La liste est loin d’être exhaustive. Je ne parle que de ce que j’ai vu.

En Pologne, à Auschwitz, les Allemands ont exterminé des millions de juifs, tziganes, résistants de toute l’Europe. Travail forcé, coups incessants, torture, famine, maladies, chambres à gaz, fausses expériences médicales furent les instruments de l’idéologie nazie. Les camps sont devenus un musée. Les ruines des fours crématoires et les lieux d’assassinats, les vitrines contenant les objets volés aux déportés par les SS, les photos et documents écrits témoignent de l’horreur. Le souvenir de la sauvagerie raciste est entretenu. Les générations à venir ne peuvent pas oublier.

Au Cambodge à Phnom Penh, les Khmers Rouges procédaient à l’incarcération, à la torture, à la pendaison de dizaines de milliers de femmes et d’hommes qu’ils prenaient soin de photographier, au Centre S 21, un ancien établissement scolaire. A Battambang, les Cambodgiens montrent aux visiteurs une cavité creusée dans une colline. . Par une espèce de cheminée, les bourreaux précipitaient leurs victimes. Les squelettes s’y entassent en nombre. Dont des enfants. La mémoire de cette abominable période ne s’effacera pas.

A Saint Laurent du Maroni, en Guyane française, des bagnards étaient enfermés dans un camp épouvantable ; les pieds enserrés par des fers jour et nuit, sous les coups des gardiens, sous la menace permanente de la guillotine. Dans la forêt, on mourait de palu, de dysenterie, de mauvais traitements.
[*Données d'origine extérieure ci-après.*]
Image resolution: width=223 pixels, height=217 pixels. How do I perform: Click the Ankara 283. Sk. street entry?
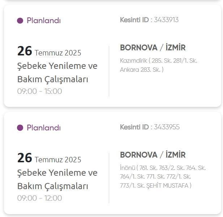click(140, 70)
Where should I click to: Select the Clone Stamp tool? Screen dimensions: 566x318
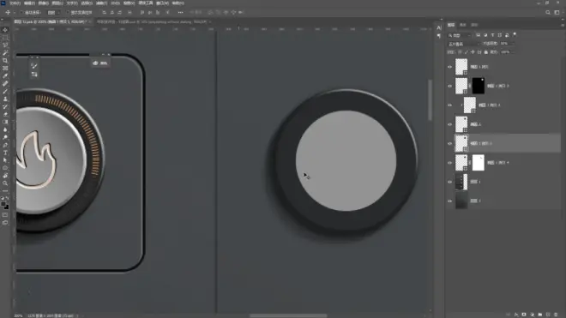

Au large de Kourou, l’Île Saint Joseph abritait pour des années les "fortes têtes’ dans des cellules sans toit dont ils ne sortaient jamais. L’Île du Diable était réservée aux prisonniers d’État (Alfred Dreyfus, reclus dans une cabane). Le bagne de Guyane a été supprimé en 1946. Sur la plus grande place de Saint Laurent, une statue du bagnard inconnu rend hommage aux victimes de la brutalité de cette institution. Sur l’Île du Diable sont implantés maintenant des radars chargés de suivre les trajectoires d’Ariane et de Soyouz lancés depuis le centre spatial de Kourou tout proche.

Aux Etats Unis, en Louisiane, les planteurs de coton s’enrichissaient au XIX° siècle sur le dos des esclaves noirs. Vendus comme du bétail mais traités comme on ne traitait pas le bétail. Ces derniers vivaient dans des baraquements, soumis à un travail épuisant, aux séances de coups de fouet, aux viols et au mépris des puissants On ne les tuait pas : ils faisaient partie du patrimoine des planteurs. Sur les bords du Mississipi, tout un peuple était réduit à l’état de sous-humanité. Maintenant, entre La Nouvelle Orléans et Bâton Rouge, on visite ces plantations. On admire des paysages harmonieux, de somptueuses demeures, de belles dames en crinoline qui accueillent le touriste .Mais où sont les références à l’esclavage qui a fait cette richesse ? Rien, pas de traces des lieux de vie des noirs, pas d’évocation de la violence de leur exploitation. Pas d’éléments du souvenir. Pas la moindre critique de la brutalité honteuse des "bons maîtres", du coton. Mais, pour l’honneur de l’Amérique, des voies s’élèvent parfois. Allez voir d’urgence le film de Steve McQueen, 12 Years a Slave, dénonciation forte et courageuse de l’exploitation et du racisme.